Consumer behaviors are quite possibly the most valuable metrics a marketer can study. This information identifies trends, indicating how consumers spend their time while online. Regarding traditional marketing and advertising methods – TV, radio, print, etc. – brands must rely on antiquated methods, like surveys, to obtain similar data. With advances in technology, the analysis of consumer behaviors (digital habits) forms a more definitive roadmaps. Enter the phenomenon of retargeting.
Retargeting is a form of digital, targeted advertising by which online advertising is targeted to consumers based on their previous internet actions. Essentially, consumers view products and services on social media and across the internet, and then the ads follow them around, as to appeal to consumer habits and impulses.

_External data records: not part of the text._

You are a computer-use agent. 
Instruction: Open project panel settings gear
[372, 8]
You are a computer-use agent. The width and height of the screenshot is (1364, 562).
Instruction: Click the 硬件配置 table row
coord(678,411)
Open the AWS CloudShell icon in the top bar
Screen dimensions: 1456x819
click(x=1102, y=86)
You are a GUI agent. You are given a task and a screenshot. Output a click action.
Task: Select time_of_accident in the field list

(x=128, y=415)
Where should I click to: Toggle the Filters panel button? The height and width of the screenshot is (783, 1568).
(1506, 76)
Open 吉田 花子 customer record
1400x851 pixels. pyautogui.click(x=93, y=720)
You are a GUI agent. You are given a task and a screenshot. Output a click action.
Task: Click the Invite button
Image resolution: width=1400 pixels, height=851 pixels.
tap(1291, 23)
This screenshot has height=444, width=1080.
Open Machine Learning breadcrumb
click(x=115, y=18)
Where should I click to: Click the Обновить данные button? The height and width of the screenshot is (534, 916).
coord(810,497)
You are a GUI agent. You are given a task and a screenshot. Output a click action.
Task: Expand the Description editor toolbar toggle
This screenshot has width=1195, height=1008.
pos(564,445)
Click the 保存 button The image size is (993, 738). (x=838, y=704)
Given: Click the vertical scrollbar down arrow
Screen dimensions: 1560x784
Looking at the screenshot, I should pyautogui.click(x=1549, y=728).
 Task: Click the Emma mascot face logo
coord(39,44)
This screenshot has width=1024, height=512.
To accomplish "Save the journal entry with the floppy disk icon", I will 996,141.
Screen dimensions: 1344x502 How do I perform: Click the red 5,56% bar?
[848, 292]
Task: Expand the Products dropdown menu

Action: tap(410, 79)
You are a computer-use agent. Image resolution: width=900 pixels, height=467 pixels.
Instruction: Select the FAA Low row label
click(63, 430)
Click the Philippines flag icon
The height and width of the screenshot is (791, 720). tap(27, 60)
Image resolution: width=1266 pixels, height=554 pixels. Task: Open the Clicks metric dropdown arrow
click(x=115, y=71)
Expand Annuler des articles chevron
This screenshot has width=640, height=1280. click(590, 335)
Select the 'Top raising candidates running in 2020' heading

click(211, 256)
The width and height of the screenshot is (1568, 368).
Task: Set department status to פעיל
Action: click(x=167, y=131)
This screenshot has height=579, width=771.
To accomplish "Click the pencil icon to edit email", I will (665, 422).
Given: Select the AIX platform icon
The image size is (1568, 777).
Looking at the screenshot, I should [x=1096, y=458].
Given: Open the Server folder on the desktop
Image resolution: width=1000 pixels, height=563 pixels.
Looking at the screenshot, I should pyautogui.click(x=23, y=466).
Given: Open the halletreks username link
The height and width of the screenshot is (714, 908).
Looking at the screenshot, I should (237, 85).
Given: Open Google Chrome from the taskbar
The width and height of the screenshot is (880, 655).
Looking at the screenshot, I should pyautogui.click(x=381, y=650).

Have you ever viewed a pair of shoes on Amazon and then noticed the same pair of shoes popping up on Instagram and Facebook? You’ve been retargeted.
Because the interfaces of these service providers appeal to consumer habits, advertising and retargeting efforts become white noise. We know they’re there, but they’re not bothersome. This is only achieved when consumers feel comfortable. So, what happens when a brand feels it’s time to make a change? As discussed in the first entry in our series, The Art of Balance, it’s time to innovate inside the brand.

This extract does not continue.